Unlike final Soviet leader Mikhail Gorbachev, the other most famous Cold War communist who remains among the living, Castro had no interest in compromise with the United States during his time in power. He famously encouraged Soviet Premier Nikita Khrushchev to consider launching nuclear weapons if the US invaded Cuba during the Cuban Missile Crisis.

“The Soviet Union should not ever allow circumstance to arise in which the imperialists could unleash a first-strike nuclear attack,” Castro wrote. “If they decide to carry out something so brutally in violation of law and universal morality as to invade Cuba, that would be the moment to eliminate such a danger forever by the most legitimate defense no matter how severe and terrible the solution.”

For many Americans, then, his death is an opportunity to rehash old Cold War debates. Conservatives point to Castro’s murder of thousands of dissidents as evidence of communism’s essential evil. Leftists point to American hypocrisy in supporting friendly authoritarian states, like Saudi Arabia, while condemning Castro’s human rights abuses.

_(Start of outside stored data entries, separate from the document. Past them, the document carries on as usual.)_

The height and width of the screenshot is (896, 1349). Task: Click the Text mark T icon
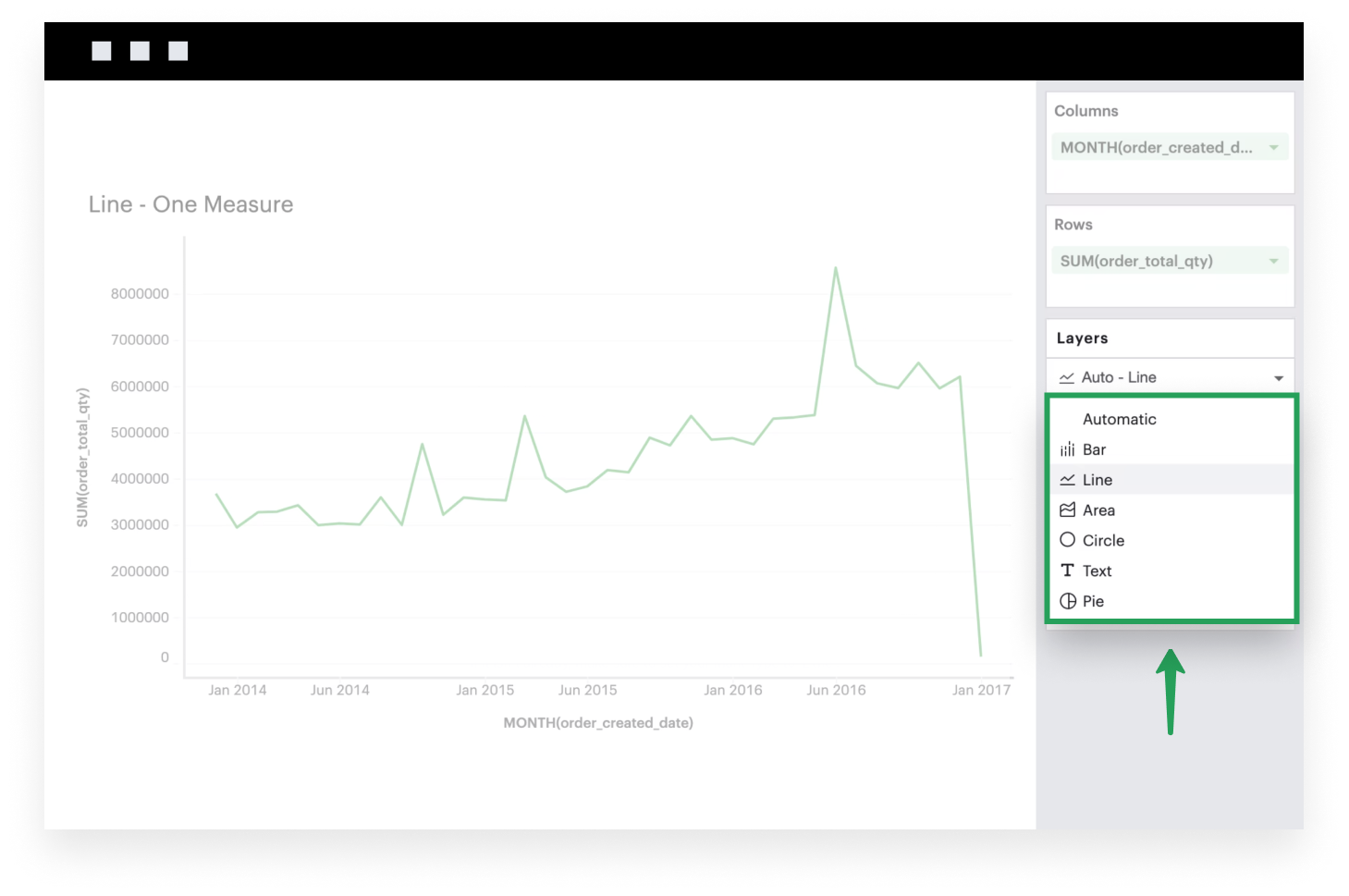tap(1067, 571)
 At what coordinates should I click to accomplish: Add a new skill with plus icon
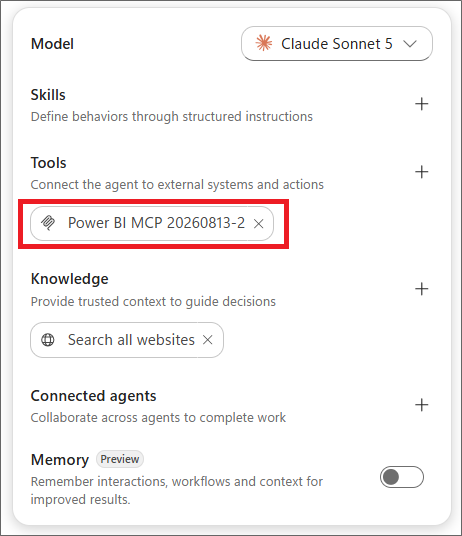coord(421,104)
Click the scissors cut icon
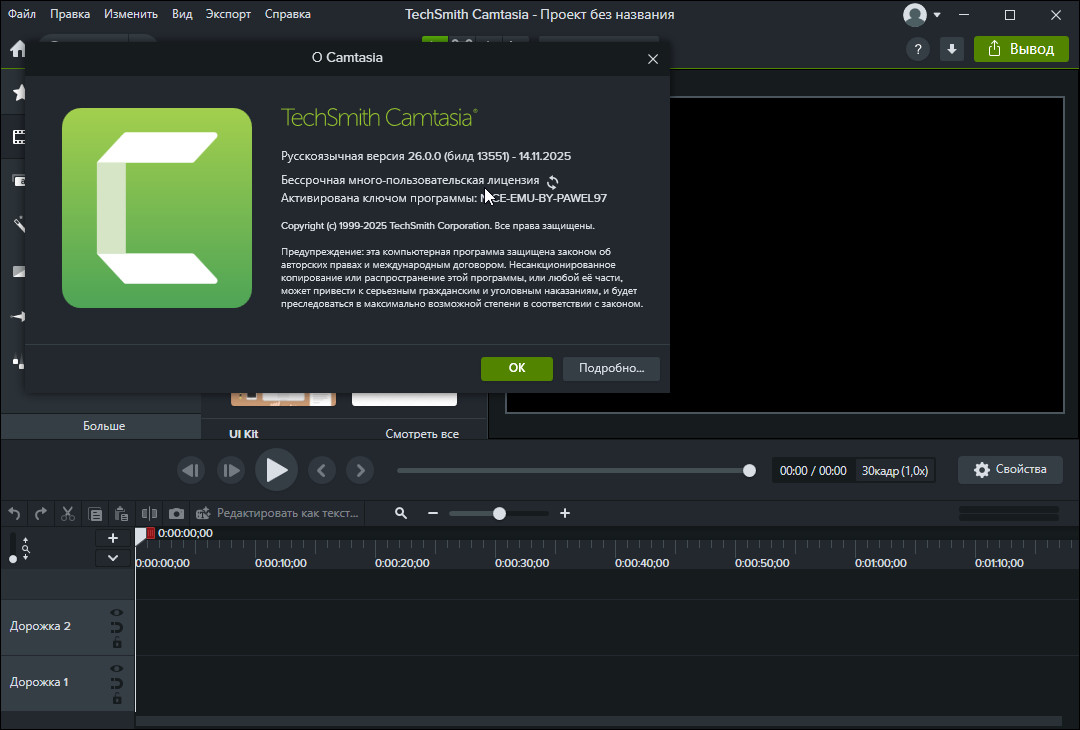Screen dimensions: 1080x730 pos(68,513)
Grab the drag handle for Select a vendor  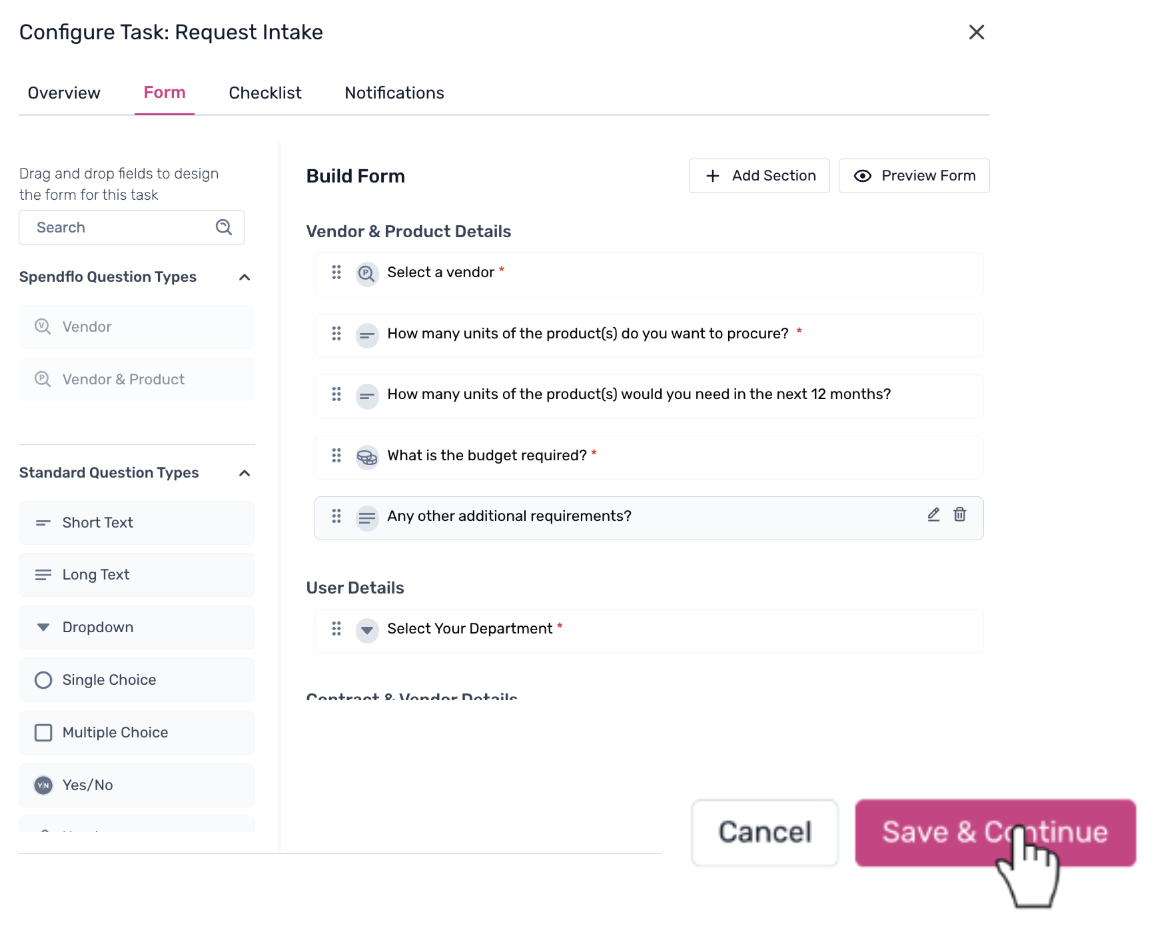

Both side are right in important ways: The Castro regime was vicious, and the US embargo on trade with Cuba while embracing Saudi Arabia was tremendously hypocritical.

But in 2016, these debates feel exceptionally irrelevant. Cuba is no longer an avatar of communist “resistance” to the United States; its ideological message has lasted beyond its time, leaving Raúl’s regime as just one of many familial dictatorships on the planet. America’s economic embargo under Cuba has relaxed under Obama, leading the two countries to establish formal diplomatic relations (though Trump has threatened to reverse Obama’s reforms).

Fidel himself appears to have recognized his own anachronism. When the Atlantic’s Jeffrey Goldberg asked him, in 2010, if there was still a “Cuban model” worth exporting to other countries, Castro replied that “the Cuban model doesn't even work for us anymore.” When Goldberg asked him about his nuclear hawkishness during the missile crisis, Castro displayed remorse: “After I’ve seen what I’ve seen, and knowing what I know now, it wasn’t worth it all.”

The world has now moved on from Castro’s world. Today, the majority of countries on Earth are capitalist democracies. Even the world’s most powerful authoritarian states, Russia and China, feel the need to pay occasional lip service to democratic ideals. Authoritarian communism, of the sort Castro dedicated his life to, is no longer a vital force.

The most potent ideological divides in 2016 are inside Western democracies: whether to embrace multi-ethnic democracy and global integration, an option exemplified by Barack Obama and German Chancellor Angela Merkel, or whether to resist demographic change and wall off one’s nation from the world, an option exemplified by Donald Trump and the European far right.

On these questions, Castro had nothing of note to say. He was simply irrelevant. His death in 2016, the year of Brexit and Trump, shows just how much the old world has given way to the new.